Stored data:
------------------------------

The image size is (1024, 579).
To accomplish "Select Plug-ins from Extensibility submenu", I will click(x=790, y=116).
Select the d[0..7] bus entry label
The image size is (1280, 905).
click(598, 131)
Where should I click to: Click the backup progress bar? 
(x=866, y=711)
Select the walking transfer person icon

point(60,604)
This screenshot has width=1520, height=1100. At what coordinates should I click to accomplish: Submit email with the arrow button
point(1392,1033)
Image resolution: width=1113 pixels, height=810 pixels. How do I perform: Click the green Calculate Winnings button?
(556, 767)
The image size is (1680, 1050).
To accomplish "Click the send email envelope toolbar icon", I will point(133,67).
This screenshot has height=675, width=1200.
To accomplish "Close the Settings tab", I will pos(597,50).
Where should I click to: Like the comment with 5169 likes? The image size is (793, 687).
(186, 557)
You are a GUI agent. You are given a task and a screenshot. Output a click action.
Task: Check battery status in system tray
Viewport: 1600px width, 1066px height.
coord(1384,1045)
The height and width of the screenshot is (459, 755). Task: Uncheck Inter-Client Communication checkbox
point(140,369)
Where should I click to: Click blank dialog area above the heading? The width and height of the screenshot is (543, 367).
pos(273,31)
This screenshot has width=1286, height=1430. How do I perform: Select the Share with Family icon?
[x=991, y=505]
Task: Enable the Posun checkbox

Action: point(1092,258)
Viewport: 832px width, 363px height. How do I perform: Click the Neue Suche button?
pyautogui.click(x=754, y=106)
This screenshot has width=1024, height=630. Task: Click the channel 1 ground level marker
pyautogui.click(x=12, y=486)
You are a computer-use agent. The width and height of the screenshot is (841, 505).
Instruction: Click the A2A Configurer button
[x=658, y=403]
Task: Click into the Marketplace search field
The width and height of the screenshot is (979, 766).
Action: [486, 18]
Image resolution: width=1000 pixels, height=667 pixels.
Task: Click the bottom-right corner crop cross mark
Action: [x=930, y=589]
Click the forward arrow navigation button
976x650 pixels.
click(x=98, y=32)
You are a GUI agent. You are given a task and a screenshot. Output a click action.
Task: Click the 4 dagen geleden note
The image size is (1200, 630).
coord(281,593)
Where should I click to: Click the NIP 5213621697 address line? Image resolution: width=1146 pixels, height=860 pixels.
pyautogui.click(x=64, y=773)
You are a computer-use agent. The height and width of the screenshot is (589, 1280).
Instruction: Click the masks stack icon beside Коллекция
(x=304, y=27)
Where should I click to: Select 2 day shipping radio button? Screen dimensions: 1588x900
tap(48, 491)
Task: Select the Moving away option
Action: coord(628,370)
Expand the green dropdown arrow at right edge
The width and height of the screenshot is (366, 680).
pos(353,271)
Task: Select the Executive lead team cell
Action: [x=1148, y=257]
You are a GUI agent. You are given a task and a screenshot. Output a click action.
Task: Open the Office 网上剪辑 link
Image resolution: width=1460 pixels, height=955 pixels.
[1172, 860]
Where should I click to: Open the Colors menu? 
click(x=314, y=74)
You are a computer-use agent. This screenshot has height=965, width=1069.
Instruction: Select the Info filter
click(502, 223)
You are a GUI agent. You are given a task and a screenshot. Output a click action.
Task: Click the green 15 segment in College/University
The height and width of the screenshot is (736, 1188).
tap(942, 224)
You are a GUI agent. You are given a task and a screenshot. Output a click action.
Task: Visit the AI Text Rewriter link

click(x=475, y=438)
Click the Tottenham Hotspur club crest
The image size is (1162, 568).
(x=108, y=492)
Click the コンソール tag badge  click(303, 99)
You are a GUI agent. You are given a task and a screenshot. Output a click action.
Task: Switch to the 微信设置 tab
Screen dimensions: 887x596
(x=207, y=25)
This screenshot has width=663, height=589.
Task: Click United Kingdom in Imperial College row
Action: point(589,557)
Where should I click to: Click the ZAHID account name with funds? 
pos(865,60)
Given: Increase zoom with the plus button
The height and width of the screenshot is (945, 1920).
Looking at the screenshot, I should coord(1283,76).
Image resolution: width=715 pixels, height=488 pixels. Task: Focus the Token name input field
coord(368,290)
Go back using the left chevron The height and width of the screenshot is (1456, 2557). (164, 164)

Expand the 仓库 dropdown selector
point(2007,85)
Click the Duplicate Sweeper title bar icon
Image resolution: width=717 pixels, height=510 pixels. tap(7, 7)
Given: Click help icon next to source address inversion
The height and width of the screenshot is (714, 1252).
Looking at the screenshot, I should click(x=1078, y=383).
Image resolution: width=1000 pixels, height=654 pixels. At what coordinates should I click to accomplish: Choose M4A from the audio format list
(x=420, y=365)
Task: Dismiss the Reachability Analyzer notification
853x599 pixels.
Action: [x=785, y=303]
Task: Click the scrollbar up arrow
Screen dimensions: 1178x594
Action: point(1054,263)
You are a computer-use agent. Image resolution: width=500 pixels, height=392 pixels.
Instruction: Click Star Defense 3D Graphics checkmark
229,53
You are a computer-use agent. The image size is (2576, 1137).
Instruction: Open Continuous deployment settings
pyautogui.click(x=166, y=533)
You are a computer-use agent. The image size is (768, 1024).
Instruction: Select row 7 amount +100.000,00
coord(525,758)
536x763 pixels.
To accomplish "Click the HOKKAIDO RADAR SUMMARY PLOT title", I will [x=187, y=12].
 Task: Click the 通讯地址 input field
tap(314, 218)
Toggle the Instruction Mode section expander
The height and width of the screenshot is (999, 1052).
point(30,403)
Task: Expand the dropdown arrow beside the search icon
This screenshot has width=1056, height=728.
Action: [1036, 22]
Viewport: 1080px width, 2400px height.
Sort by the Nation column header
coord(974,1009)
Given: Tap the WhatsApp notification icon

------------------------------

_Problem details_
Scanning the data above, copy out every line where "computer" is found.

_Reply to the task_
You are a computer-use agent. The width and height of the screenshot is (841, 505).
You are a computer-use agent. The height and width of the screenshot is (589, 1280).
You are a computer-use agent. This screenshot has height=965, width=1069.
You are a computer-use agent. Image resolution: width=500 pixels, height=392 pixels.
You are a computer-use agent. The image size is (2576, 1137).
You are a computer-use agent. The image size is (768, 1024).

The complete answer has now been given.